======== Fragmento del documento ========
Hoy 10.000 seguidores en Twitter pueden llevarlo a uno a ser congresista. En esta superposición de popularidad y entretenimiento con política, candidatos y votantes pierden de vista lo que es ser un representante en el Congreso. Basta una mirada a los perfiles de redes sociales de algunos nuevos candidatos al Congreso 2021 para ver que no hay mayores propuestas sino ataques polarizantes que se vuelven populares, pseudorreflexiones superficiales y descontextualizadas de 280 caracteres de quien es más bien un influencer político que un candidato.
El influencer político no sabe quiénes son sus representados porque nunca les ha visto la cara. Cómodo en su sofá y con miedo a contagiarse de coronavirus haciendo campaña en el mercado o el paradero, tuitea sobre la realidad nacional y adopta un discurso progresista de ‘justicia social’ –tan de moda hoy en día en las redes– sin necesariamente haber visto o sufrido en carne y hueso e in situ los problemas de la ciudadanía y, sin duda, sin tener la experiencia de gestión para solucionarlos. En esta nueva dinámica de las campañas el influencer político que quiere ser congresista tiene un desapego con la realidad real, esa del tiempo y el espacio palpables, esa del olor del sudor de quien carga baldes de agua hasta su casa porque no le llega el agua potable. Sin más relación entre representante y representado que un ‘like’, se alcanzará un nuevo nivel de ilegitimidad política.
========
● **Ejercicios propuestos**
a – Cambia "Twitter" por "Instagram" en el pasaje del texto sobre el influencer político que empieza con las palabras "Hoy 10.000 seguidores" y termina con "que un candidato.", y escribe ese pasaje de nuevo.
b – Resume en dos oraciones el texto sobre el influencer político.
c – Prosigue el texto sobre el influencer político a partir de su última oración.
======== Datos registrados ========
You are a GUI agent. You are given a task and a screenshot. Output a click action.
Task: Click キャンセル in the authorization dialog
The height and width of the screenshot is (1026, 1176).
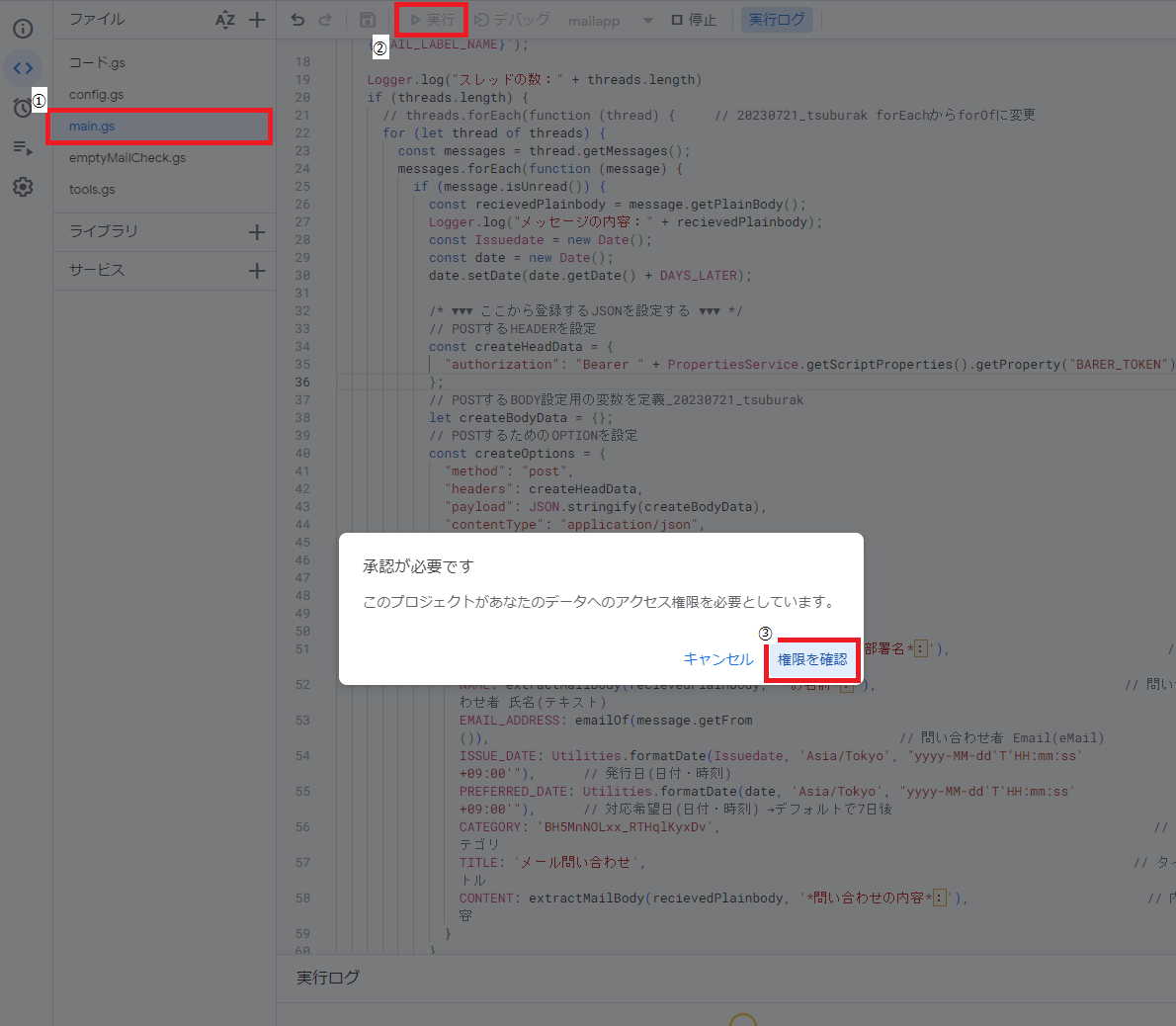pyautogui.click(x=717, y=659)
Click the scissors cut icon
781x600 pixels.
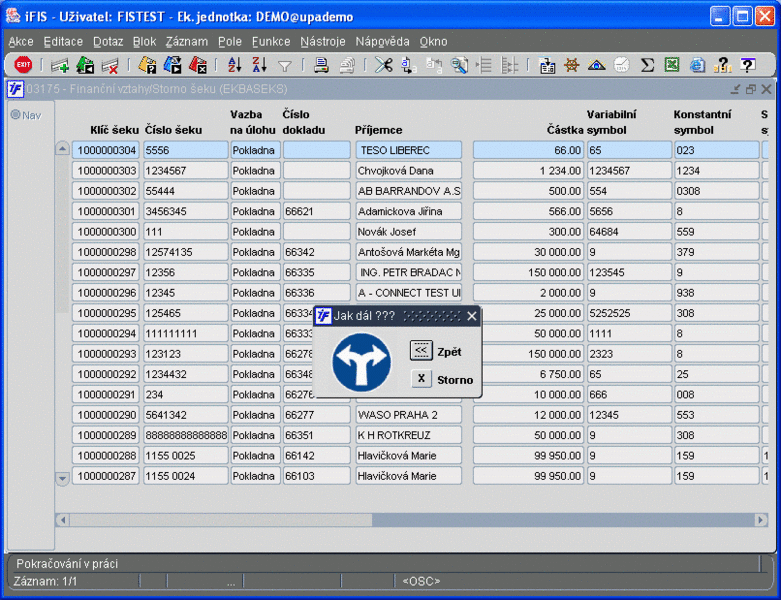383,66
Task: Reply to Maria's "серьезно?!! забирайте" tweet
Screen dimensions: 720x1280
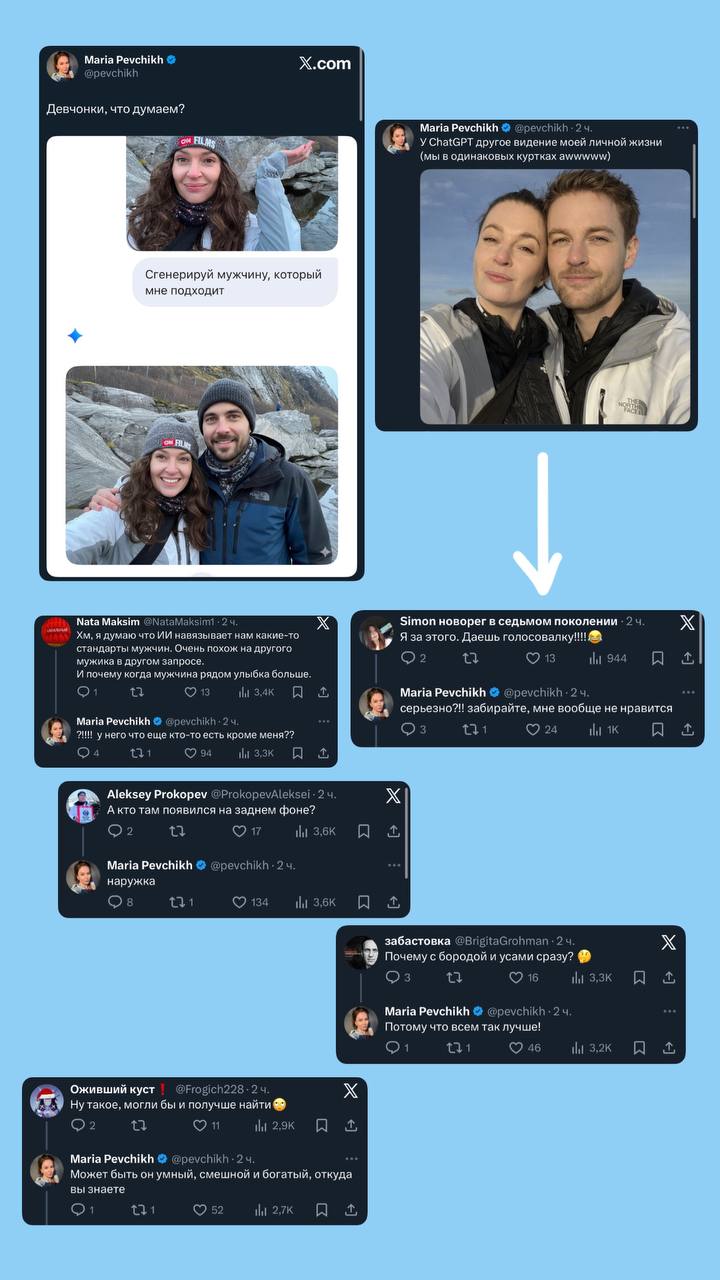Action: 407,730
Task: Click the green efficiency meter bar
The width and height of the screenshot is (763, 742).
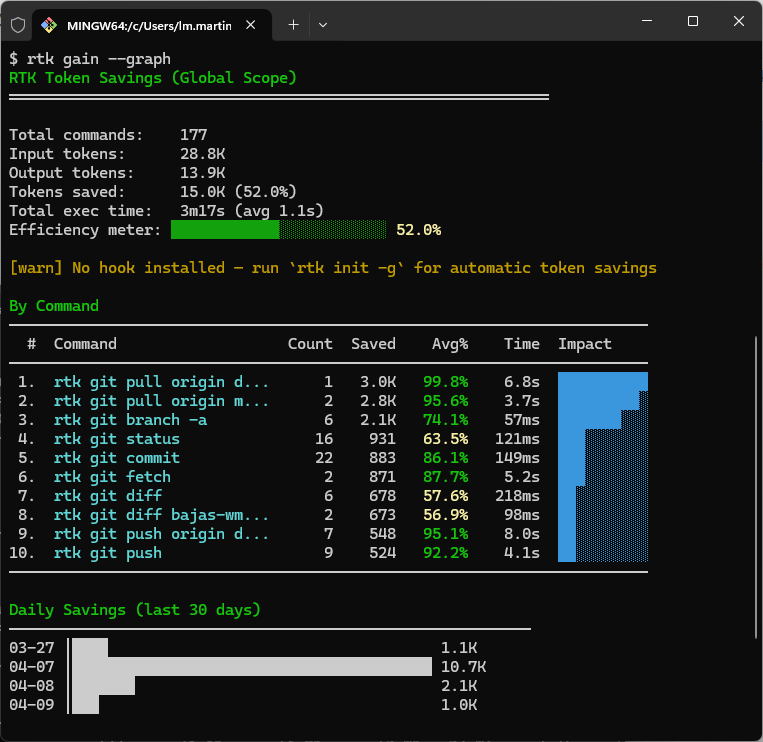Action: 225,230
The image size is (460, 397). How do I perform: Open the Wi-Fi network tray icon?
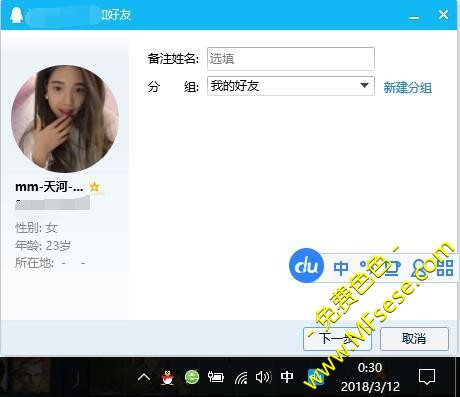(241, 377)
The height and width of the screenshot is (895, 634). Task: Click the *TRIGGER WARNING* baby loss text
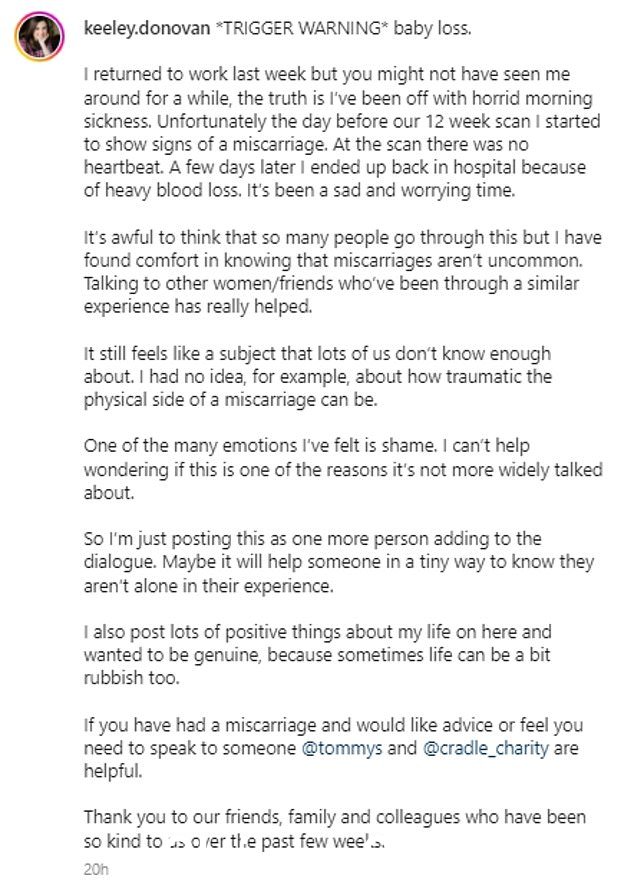point(343,28)
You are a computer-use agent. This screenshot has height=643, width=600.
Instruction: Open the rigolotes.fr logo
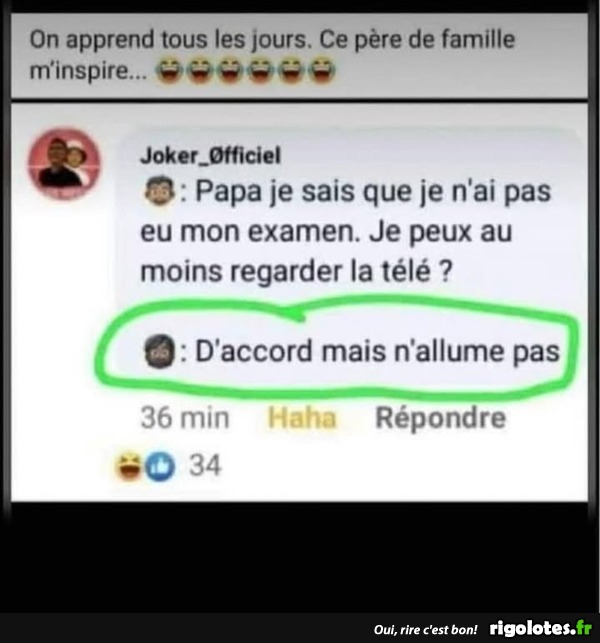point(541,628)
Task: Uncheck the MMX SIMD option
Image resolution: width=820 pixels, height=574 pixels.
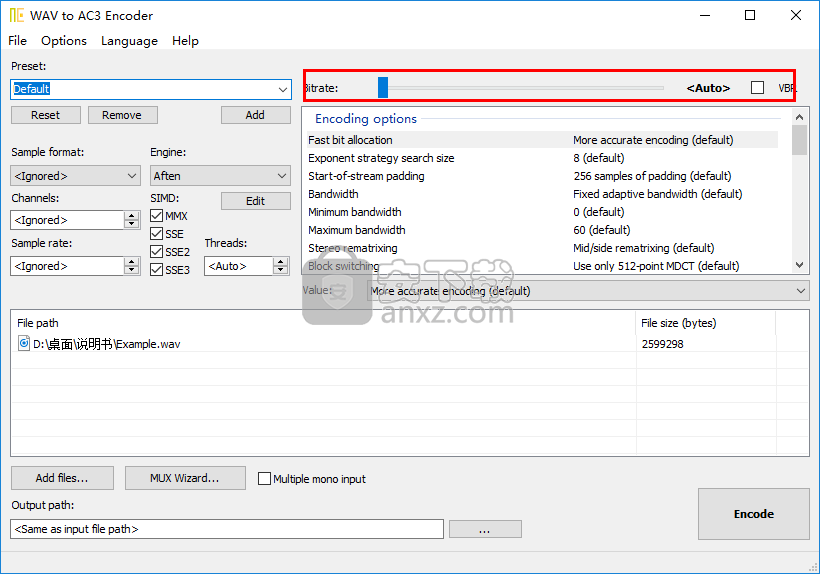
========
● **Ejercicios resueltos**
a –
Hoy 10.000 seguidores en Instagram pueden llevarlo a uno a ser congresista. En esta superposición de popularidad y entretenimiento con política, candidatos y votantes pierden de vista lo que es ser un representante en el Congreso. Basta una mirada a los perfiles de redes sociales de algunos nuevos candidatos al Congreso 2021 para ver que no hay mayores propuestas sino ataques polarizantes que se vuelven populares, pseudorreflexiones superficiales y descontextualizadas de 280 caracteres de quien es más bien un influencer político que un candidato.

b – Según el texto, hoy la popularidad en Twitter puede llevar a alguien al Congreso, y los perfiles de algunos candidatos al Congreso 2021 muestran ataques polarizantes y reflexiones superficiales en lugar de propuestas. Ese influencer político tuitea desde su sofá sin saber quiénes son sus representados ni tener experiencia de gestión, y una relación reducida a un 'like' llevará a un nuevo nivel de ilegitimidad política.

c –
El influencer político logra su popularidad dando contenido entretenido a sus seguidores; es una relación unilateral. La representatividad deja de existir cuando los votantes no son ciudadanos sino fans, cuando la campaña no se hace en la calle sino desde un smartphone. También cuando su interpretación de la realidad nacional viene más de las redes sociales que de fuentes legítimas del conocimiento.
El influencer político vive en un compartimiento estanco ideológico. No tolera opiniones divergentes. Quien no coincide con él en las redes sociales es un trol caviar o DBA (o, ahora, un viejo lesbiano). De hecho, su discurso digital suele ser confrontacional con el otro bando porque la polémica y los mensajes tipo ‘mic drop’ son lo que más retuits traen. De propuestas muy poco. Esta poca capacidad de tolerancia y empatía –sobre todo en los candidatos más jóvenes, algunos de los cuales confunden la libertad de expresión del otro con la ofensa propia– se reflejará en el hemiciclo, que de debates alturados ya tiene muy poco. Se afilará la polarización.
A muchos les sorprendió que el Frepap haya logrado su cantidad de escaños en el actual Congreso sin tener presencia en redes sociales. Que eso haya causado sorpresa no es sino un inmenso sesgo pudiente-capitalino: creer que el discurso político está en las redes sociales en un país donde el Internet no llega al 60% de los hogares, según un informe del INEI del segundo trimestre del 2019. De hecho, aunque algunos no estén de acuerdo con sus políticas, los congresistas del Frepap son más representantes que los influencers políticos que buscan que sus fans voten por ellos para obtener una curul.
El ciberespacio toma la política y la vuelve espectáculo porque el ciberespacio del espectáculo vive. El discurso que pretende ser político en Internet está en un GIF, un tuit, en un sticker y en los pocos segundos de un video sacado de contexto. El reflejo antes que la reflexión. Por eso las redes sociales le están haciendo un grave daño a la democracia tanto en el Perú como en el mundo.
En las próximas elecciones le toca al votante hacerse una pregunta: ¿esa persona por la que piensas votar está lo suficientemente preparada o es solo un influencer que busca capitalizarte como su fan?